The opponent of a proposed Mendocino County inn should have named the Coastal Commission in her lawsuit because the Commission, not the county Board of Supervisors, made the final decision on the project, the First District Court of Appeal has ruled.
The project opponent named only the Board of Supervisors, whose decision had been appealed to the Commission. The Commission conducted a de novo hearing (a fresh hearing that ignores previous proceedings) and issued permits for the project; thus, the commission was an "indispensable party" and should have been named in any lawsuit, the court held.

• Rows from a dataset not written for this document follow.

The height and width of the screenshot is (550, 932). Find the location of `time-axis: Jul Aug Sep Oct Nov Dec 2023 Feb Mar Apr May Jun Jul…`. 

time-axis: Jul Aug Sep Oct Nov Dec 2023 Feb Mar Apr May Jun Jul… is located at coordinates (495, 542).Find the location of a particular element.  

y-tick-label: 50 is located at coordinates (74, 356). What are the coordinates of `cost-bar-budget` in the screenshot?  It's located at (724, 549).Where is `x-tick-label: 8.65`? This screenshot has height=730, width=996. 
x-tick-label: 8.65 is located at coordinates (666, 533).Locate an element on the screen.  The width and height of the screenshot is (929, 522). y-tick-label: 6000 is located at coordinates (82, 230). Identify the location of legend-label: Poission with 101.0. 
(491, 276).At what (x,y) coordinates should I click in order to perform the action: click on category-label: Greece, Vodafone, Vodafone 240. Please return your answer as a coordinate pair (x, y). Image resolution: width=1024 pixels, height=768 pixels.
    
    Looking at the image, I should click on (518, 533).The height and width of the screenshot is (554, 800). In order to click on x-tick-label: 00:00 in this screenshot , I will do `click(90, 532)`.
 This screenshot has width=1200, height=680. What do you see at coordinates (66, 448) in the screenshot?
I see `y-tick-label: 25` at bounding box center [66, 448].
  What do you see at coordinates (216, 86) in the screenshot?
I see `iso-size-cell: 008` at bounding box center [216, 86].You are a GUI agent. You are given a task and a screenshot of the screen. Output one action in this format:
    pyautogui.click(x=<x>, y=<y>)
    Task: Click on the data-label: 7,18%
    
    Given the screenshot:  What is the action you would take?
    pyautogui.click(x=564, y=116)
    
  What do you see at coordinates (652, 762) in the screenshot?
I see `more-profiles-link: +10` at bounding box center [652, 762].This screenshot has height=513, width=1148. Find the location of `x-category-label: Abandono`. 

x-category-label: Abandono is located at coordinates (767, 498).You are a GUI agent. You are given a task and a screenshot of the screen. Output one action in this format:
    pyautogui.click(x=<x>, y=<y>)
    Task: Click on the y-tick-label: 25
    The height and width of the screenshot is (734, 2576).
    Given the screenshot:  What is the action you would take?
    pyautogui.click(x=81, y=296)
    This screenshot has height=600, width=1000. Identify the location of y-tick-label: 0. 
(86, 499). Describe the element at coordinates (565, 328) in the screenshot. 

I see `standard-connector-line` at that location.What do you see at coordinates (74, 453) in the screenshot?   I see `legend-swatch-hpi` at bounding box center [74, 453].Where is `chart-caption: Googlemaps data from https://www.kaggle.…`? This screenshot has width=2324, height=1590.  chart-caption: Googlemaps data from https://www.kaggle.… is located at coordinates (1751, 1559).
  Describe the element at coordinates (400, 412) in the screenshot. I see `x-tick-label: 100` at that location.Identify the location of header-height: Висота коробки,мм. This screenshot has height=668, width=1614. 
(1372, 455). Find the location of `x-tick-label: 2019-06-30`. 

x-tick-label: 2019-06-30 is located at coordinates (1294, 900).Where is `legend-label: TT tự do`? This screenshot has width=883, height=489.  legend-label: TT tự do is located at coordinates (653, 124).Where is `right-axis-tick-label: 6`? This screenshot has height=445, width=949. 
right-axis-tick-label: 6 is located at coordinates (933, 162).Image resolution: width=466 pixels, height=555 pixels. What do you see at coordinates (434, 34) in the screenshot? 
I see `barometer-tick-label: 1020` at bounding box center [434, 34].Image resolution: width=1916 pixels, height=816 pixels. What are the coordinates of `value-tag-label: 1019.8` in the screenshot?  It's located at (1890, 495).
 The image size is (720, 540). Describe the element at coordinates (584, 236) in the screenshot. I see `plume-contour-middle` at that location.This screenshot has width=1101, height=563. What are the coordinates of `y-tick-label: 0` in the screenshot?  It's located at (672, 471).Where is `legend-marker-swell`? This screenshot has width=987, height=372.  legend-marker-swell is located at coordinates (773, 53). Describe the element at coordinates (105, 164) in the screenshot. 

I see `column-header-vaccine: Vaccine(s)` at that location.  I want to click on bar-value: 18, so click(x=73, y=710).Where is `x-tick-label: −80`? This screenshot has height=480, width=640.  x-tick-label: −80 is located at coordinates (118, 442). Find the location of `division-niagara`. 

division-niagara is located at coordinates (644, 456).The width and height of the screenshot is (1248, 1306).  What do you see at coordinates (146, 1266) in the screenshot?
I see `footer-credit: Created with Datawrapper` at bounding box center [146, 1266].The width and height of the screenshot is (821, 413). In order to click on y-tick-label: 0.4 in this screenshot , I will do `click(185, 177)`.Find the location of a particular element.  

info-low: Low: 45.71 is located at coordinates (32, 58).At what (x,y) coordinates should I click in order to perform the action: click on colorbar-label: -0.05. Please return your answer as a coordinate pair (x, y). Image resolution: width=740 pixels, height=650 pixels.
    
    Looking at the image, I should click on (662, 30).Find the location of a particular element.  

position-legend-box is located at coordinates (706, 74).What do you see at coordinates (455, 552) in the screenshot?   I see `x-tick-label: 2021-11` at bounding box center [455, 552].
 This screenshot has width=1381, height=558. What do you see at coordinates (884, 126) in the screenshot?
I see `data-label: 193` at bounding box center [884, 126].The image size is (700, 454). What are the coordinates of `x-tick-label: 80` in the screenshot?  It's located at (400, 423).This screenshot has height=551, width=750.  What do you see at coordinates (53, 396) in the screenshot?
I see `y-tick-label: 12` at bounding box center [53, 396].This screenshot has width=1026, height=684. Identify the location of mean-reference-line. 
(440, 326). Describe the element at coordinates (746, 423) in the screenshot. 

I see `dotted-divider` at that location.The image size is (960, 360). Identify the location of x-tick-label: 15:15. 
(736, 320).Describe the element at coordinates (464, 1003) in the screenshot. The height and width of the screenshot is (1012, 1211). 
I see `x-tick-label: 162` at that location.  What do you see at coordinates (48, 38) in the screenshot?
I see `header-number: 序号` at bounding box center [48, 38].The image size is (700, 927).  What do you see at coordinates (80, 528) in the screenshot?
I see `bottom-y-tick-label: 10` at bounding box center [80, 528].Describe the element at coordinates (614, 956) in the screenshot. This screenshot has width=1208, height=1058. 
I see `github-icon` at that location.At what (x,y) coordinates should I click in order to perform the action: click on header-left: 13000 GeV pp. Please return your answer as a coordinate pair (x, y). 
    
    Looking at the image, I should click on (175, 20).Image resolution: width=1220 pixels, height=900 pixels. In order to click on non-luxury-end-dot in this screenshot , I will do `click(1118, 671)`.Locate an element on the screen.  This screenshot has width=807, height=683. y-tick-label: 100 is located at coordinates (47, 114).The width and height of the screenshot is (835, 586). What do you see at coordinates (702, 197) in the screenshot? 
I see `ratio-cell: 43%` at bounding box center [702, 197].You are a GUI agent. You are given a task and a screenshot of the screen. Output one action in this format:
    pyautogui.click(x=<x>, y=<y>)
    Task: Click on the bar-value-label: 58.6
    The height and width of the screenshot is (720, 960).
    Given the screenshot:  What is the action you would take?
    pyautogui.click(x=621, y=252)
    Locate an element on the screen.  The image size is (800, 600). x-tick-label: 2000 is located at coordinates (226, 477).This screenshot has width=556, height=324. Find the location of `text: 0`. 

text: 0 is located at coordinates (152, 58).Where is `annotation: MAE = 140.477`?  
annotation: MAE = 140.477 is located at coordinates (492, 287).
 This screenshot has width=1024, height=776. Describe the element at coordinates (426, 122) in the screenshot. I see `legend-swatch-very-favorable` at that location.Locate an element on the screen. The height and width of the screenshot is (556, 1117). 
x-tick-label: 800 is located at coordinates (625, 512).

In November 1997, the Mendocino County Planning Commission approved a mitigated negative declaration and permits for a 20-unit guest inn near Mackerricher State Park, a few miles north of Fort Bragg. A number of groups, including the Sierra Club, appealed that decision to the county Board of Supervisors, which upheld the commission's decision in January 1998. Because the project site lies within the Coastal Zone, opponents then appealed to the Coastal Commission. In May of 1998, the Coastal Commission conducted a de novo hearing and approved a permit for the proposed inn.
In March 1999, Sierra Club member Mary Rose Kaczorowski, acting as her own attorney, filed a lawsuit against the Board of Supervisors claiming that the board violated the California Environmental Quality Act by not requiring an environmental impact report for the inn. Mendocino County Superior Court Judge Cindee Mayfield ruled that the Coastal Commission was an indispensable party, and that the statute of limitations had already passed for Kaczorowski to add the Commission to her lawsuit.
Kaczorowski then appealed, but a three-judge panel of the First District, Division Four, upheld the trial court.
Under the Coastal Act of 1976 (Public Resources Code § 30000 et seq.), The Coastal Commission can hear an appeal that presents a "substantial issue." If it hears the appeal, the Commission conducts a de novo hearing. "[I]n effect, the commission hears the application as if no local government unit was previously involved, deciding for itself when the proposed project satisfies legal standards and requirements," Justice Laurence Kay wrote for the court.
"Once the Commission conducted its de novo examination, there was no longer a decision by the Board [of Supervisors] to review," Kay continued. "More fundamentally, the Board — although still interested in the matter — was no longer plaintiff's adversarial opponent. The Commission's findings that the proposed inn complied with CEQA superseded equivalent findings by the Board in precisely the same manner that the Board's decision superseded that of the Planning Commission. It was the [Coastal] Commission, not the Board, which issued the permit authorizing real parties to build their inn."
Kaczorowski had 30 days from the Coastal Commission's decision to sue the agency, and that period expired before she filed her lawsuit against the Board of Supervisors, the court held.
The Case: Mary Rose Kaczorowski v. Board of Supervisors for the County of Mendocino, No. A091318, 01 C.D.O.S. 3076. Filed April 17, 2001.
The Lawyers: Kaczorowski in pro. per.